Task inputs:
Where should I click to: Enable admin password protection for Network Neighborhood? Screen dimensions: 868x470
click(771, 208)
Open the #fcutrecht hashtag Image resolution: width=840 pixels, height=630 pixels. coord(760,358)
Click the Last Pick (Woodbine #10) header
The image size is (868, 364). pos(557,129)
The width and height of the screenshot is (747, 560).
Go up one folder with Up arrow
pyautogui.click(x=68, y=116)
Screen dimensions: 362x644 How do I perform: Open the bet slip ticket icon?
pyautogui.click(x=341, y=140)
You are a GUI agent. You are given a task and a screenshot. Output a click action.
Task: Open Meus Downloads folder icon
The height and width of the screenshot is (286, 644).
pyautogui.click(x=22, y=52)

---

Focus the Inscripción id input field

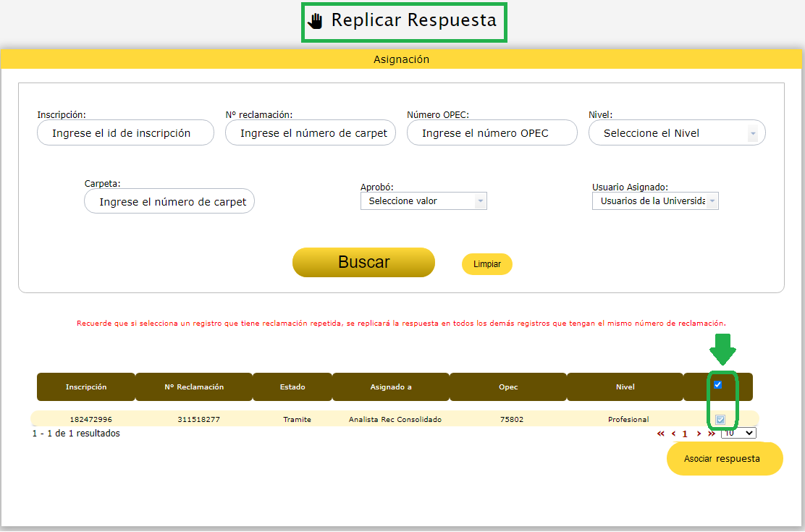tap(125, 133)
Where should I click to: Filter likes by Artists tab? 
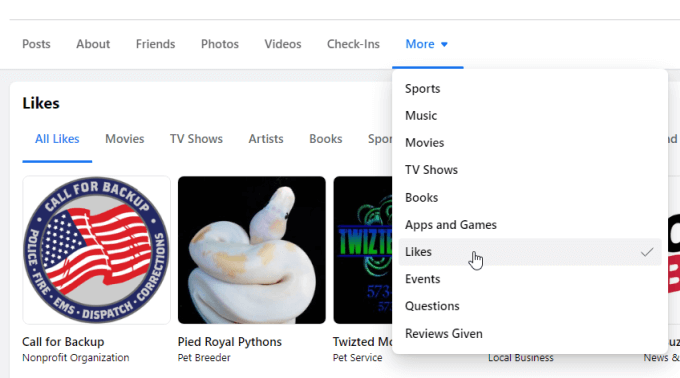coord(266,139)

==

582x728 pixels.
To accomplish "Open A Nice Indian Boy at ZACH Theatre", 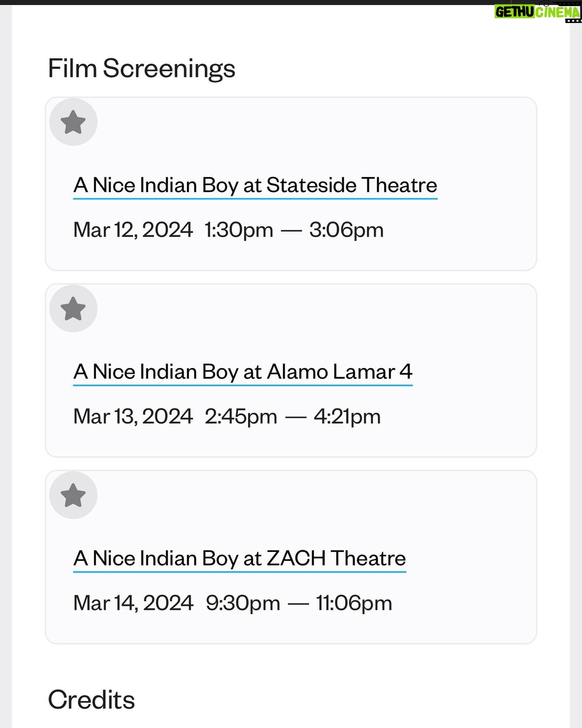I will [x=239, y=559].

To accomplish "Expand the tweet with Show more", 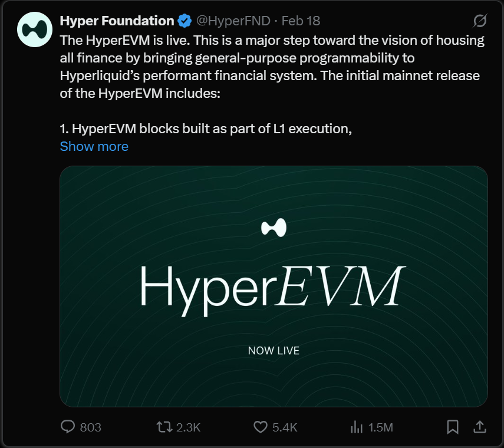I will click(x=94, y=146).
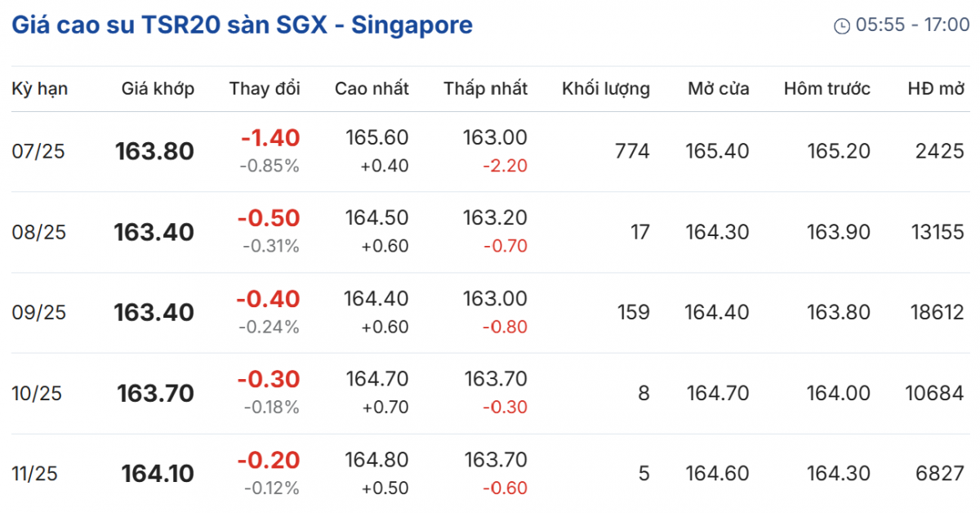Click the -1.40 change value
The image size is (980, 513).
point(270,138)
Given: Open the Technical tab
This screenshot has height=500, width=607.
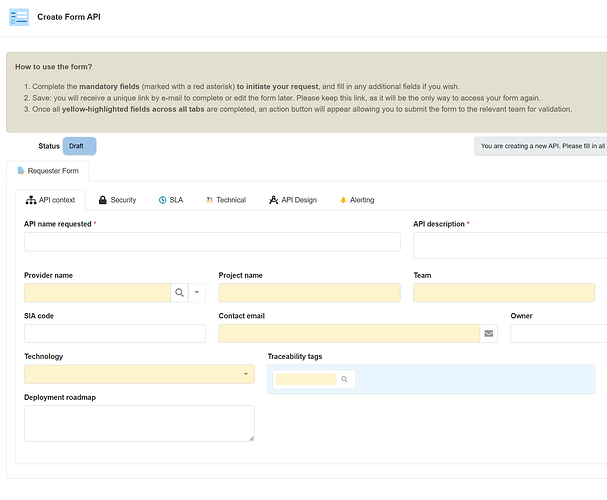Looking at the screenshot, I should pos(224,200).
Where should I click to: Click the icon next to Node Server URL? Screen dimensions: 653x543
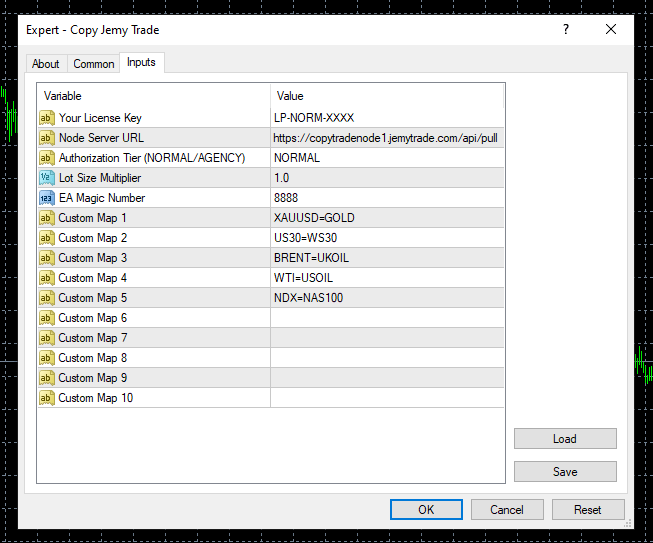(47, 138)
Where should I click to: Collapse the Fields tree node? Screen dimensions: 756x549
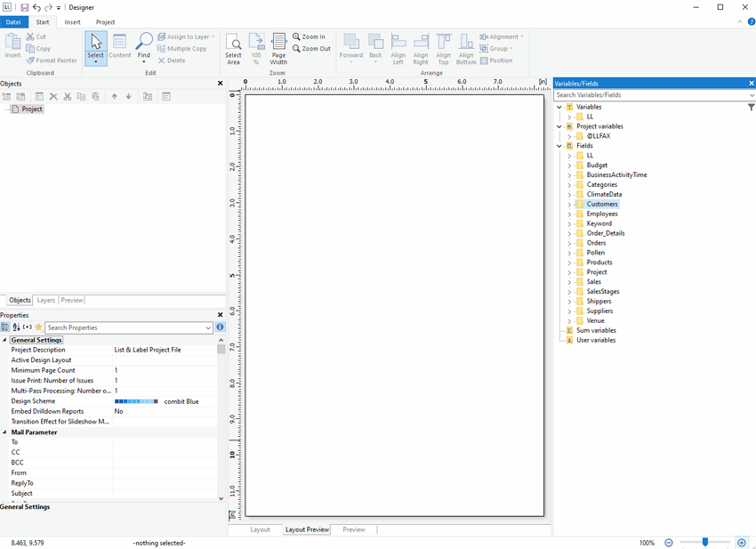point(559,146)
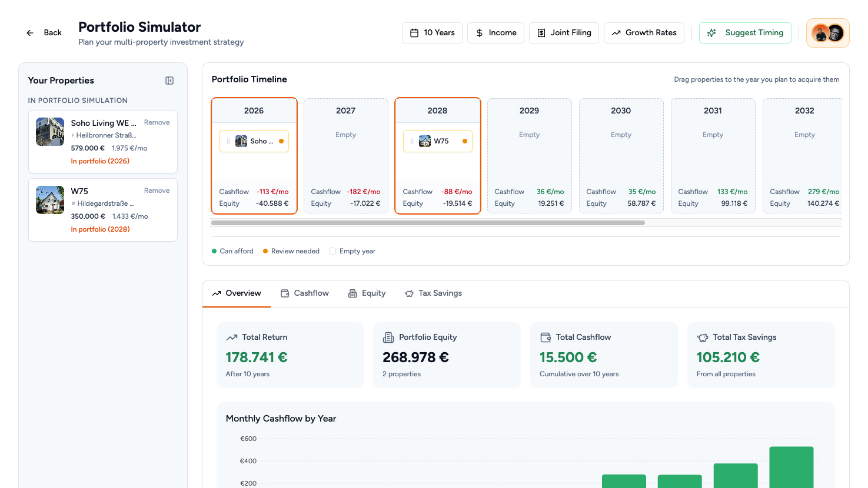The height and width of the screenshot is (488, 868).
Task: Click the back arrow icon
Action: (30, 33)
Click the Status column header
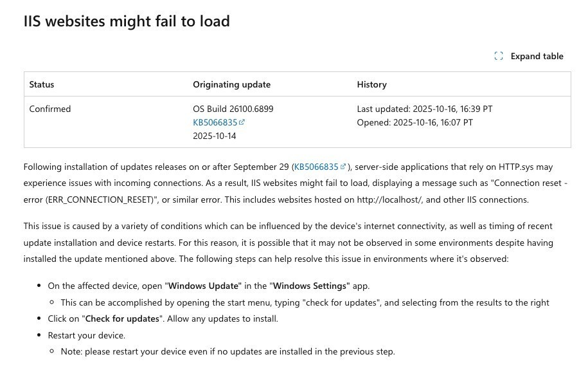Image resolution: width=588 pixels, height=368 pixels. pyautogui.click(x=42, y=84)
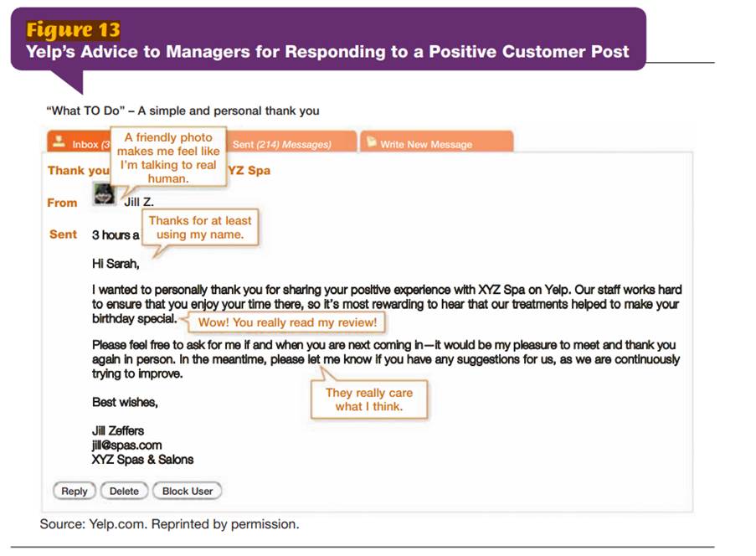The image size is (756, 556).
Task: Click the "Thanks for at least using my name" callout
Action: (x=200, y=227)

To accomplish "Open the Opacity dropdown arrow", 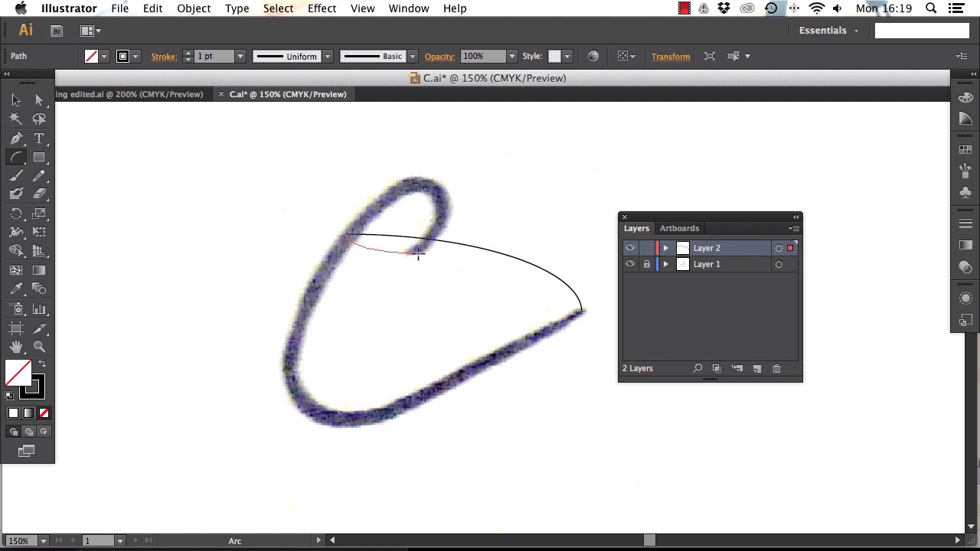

Exercise requirements:
All that belongs in the answer is the run of lines above from the line containing "Open the #fcutrecht" through the line containing "Task: Open Meus Downloads folder icon", exactly as written.

Your response:
Open the #fcutrecht hashtag Image resolution: width=840 pixels, height=630 pixels. coord(760,358)
Click the Last Pick (Woodbine #10) header
The image size is (868, 364). pos(557,129)
The width and height of the screenshot is (747, 560).
Go up one folder with Up arrow
pyautogui.click(x=68, y=116)
Screen dimensions: 362x644 How do I perform: Open the bet slip ticket icon?
pyautogui.click(x=341, y=140)
You are a GUI agent. You are given a task and a screenshot. Output a click action.
Task: Open Meus Downloads folder icon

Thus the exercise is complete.